------ Source passage ------

I want to tell you about the teachers.

Specifically, I want to tell you about Ms K, my youngest's teacher from last year, but my guess is we can recognize so many of the teachers in Ms K, because it takes a special kind of person to be doing this work, doesn't it? Maybe the best kind. Better than me, that's for sure.

Anyway. Here we go.

Ms K, bless her heart, came in to Luca's classroom halfway through what was a challenging year of transition for him. He was the baby of the class, still stumbling to adjust to full-time school after mostly spending his weekdays in the quiet and loving company of his Grammy.

He wasn't potty trained (although he was at home).

He wasn't talking (although he was at home).

Enter Ms K.

She called me one evening, shortly after she started. "Is this Luca's Mom?" she asked, and I bristled. I'd been waiting for the call where they told me he wasn't ready for school, that I had made a mistake, to come get him right now and not return until he could wipe his own butt and speak when spoken to, please and thank you.

Except that's not what she said.

"I'm taking him on as mine," she said instead, and I had to try to sneak in big gulpy breaths to disguise how I had burst into tears. "Let's get him potty trained," she said.

And she did.

"Let's get him talking," she said next, emboldened, but we were running out of time. School was about to break for the summer and truth be told, I wasn't very confident. Luca had never spoken to anyone but us.

Never.

Ever.

"We have a week," she said.

And yet the days ticked by and nothing happened, not yet. Everyday he would come home and I would ask, hopeful, "did you talk to Ms K today?"

And he'd smile sheepish at me, looking up from under those eyelashes that God gives three year old boys and the rest of us try to mimic with mascara, and shrug. Nope. Not today.

------ Items ------

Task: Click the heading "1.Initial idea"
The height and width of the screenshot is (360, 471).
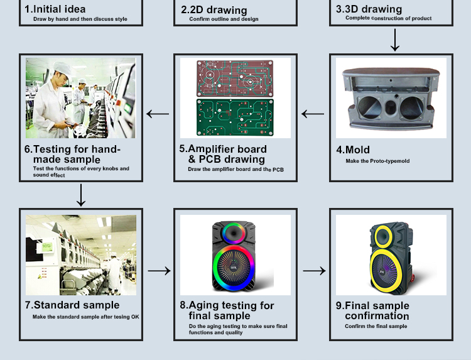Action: (55, 9)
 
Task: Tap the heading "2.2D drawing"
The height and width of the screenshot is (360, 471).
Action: (214, 10)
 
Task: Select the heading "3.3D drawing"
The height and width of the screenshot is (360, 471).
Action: (369, 9)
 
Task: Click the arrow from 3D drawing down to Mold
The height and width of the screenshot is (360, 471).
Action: (395, 40)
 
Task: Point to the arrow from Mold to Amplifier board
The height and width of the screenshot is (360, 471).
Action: (313, 114)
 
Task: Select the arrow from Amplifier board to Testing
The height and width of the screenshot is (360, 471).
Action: (158, 114)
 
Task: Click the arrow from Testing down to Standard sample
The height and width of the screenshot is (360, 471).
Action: (81, 195)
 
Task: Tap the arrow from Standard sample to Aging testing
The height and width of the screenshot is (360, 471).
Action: (160, 271)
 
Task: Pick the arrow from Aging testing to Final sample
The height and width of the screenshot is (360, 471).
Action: (314, 271)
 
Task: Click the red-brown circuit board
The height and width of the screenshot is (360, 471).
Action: (235, 78)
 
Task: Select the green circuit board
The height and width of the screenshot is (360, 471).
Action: (235, 117)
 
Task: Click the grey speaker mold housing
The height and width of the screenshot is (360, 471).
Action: (391, 98)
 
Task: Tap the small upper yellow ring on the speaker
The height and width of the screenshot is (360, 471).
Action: (383, 237)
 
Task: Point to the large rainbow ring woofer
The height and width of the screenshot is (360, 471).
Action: (234, 267)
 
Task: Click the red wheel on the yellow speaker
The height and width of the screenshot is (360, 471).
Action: (412, 278)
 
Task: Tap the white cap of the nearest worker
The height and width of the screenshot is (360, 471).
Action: (63, 68)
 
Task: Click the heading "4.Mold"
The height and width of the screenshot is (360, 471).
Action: (353, 150)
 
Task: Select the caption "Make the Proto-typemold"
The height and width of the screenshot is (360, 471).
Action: (377, 161)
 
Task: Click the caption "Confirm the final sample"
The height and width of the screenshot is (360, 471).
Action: (376, 326)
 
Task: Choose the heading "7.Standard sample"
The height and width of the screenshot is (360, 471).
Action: (72, 305)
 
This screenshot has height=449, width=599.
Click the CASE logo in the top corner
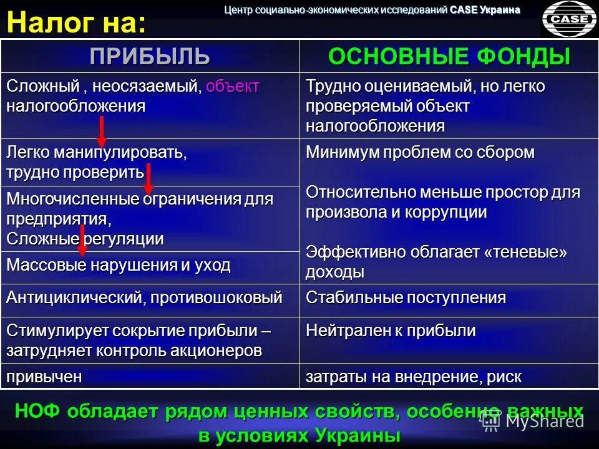tap(568, 19)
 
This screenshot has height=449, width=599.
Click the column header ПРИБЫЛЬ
tap(150, 56)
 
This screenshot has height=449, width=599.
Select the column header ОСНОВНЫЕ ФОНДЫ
tap(449, 56)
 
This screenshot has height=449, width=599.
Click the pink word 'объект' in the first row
tap(232, 87)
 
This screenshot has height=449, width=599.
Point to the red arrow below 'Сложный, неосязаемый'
tap(102, 132)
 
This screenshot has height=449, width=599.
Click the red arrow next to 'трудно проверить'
tap(149, 179)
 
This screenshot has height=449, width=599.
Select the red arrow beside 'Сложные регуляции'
tap(82, 240)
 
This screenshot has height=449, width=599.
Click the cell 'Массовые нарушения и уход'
tap(119, 265)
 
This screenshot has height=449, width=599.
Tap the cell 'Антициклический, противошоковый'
tap(144, 297)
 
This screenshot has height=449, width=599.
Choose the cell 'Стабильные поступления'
tap(406, 297)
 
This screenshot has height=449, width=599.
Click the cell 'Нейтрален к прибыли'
tap(391, 331)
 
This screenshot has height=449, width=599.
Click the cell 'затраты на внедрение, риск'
tap(414, 377)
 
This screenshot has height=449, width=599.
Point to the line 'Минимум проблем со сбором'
tap(420, 153)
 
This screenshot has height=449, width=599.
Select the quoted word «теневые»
tap(526, 252)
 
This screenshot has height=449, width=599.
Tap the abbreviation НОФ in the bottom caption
tap(37, 412)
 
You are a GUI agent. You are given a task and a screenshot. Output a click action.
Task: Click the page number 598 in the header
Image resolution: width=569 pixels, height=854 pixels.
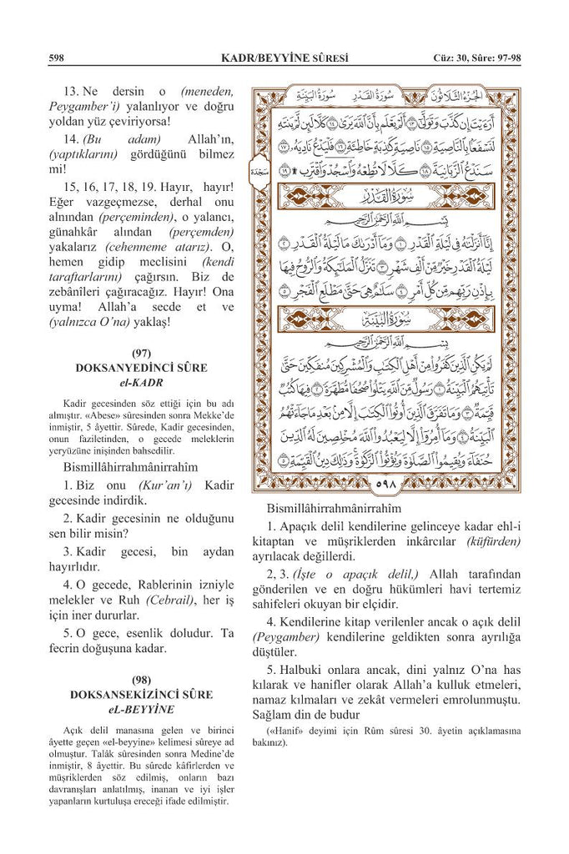pos(57,58)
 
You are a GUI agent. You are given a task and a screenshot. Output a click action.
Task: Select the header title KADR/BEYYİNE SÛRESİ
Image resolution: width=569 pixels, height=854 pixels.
pos(283,58)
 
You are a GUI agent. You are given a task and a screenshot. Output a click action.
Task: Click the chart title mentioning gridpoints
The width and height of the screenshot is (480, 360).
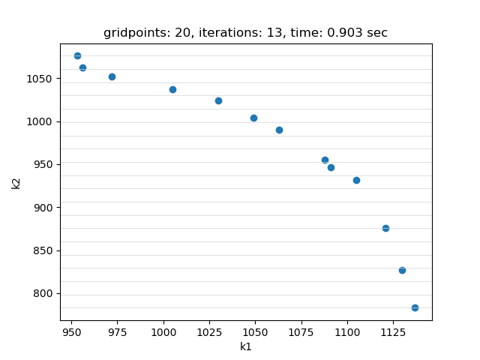[245, 33]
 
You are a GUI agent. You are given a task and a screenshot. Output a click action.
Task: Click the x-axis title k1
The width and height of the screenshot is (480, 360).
[246, 346]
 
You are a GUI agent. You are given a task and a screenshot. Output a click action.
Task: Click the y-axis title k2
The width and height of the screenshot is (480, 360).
[16, 182]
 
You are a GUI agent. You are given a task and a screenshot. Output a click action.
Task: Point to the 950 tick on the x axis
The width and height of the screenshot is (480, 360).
[71, 331]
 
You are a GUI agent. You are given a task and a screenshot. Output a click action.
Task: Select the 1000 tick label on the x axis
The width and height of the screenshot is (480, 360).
[164, 331]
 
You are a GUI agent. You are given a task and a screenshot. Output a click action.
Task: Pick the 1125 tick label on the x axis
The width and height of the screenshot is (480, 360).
[393, 331]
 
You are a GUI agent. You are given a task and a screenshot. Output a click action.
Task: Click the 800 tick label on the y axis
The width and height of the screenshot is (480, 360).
[45, 294]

------

## Required work
(1) Count the lines in the entries that contain the word "board", and reply with that number alone.
(2) Please extend the essay about Luca's teacher Ms K, starting right after its final sentence.

## Task responses
(1) 4

(2)
On the very last day there was a picnic. We went too, Nick and I, and watched Luca mouth the words to the songs his classmates sang out loud. Afterwards we packed ourselves up to head home. Ms K came over to say her goodbyes.

And Luca said bye.

He said it so quietly and so naturally that it took us all a moment to even register what had happened, how she had said she was going to get him to speak to her and how he had, just like she said.

It was like witnessing a miracle.

I tell you this because it's school time again, already is for some of you and will be again for the rest of us soon. We are buying up our school supplies and laying out first day outfits and trying desperately to remember how to get the kids up at a reasonable hour in the morning. There's anxiety so palpable in the air that's it's clouding out the last rays of stubborn August sun.

And yet.

Our babies are alright, you guys. They are loved and cared for and guided by these angels, the Ms Ks of the world and all the others like her. The people who do every single day like it ain't no thing this miracle of feeding and watering and nurturing our children so they can bloom where they are planted.

So they can pee in the potty.

So they can find their voice.

And so they can, eventually, change this world.

God bless the teachers. There but for the grace of them go our babies.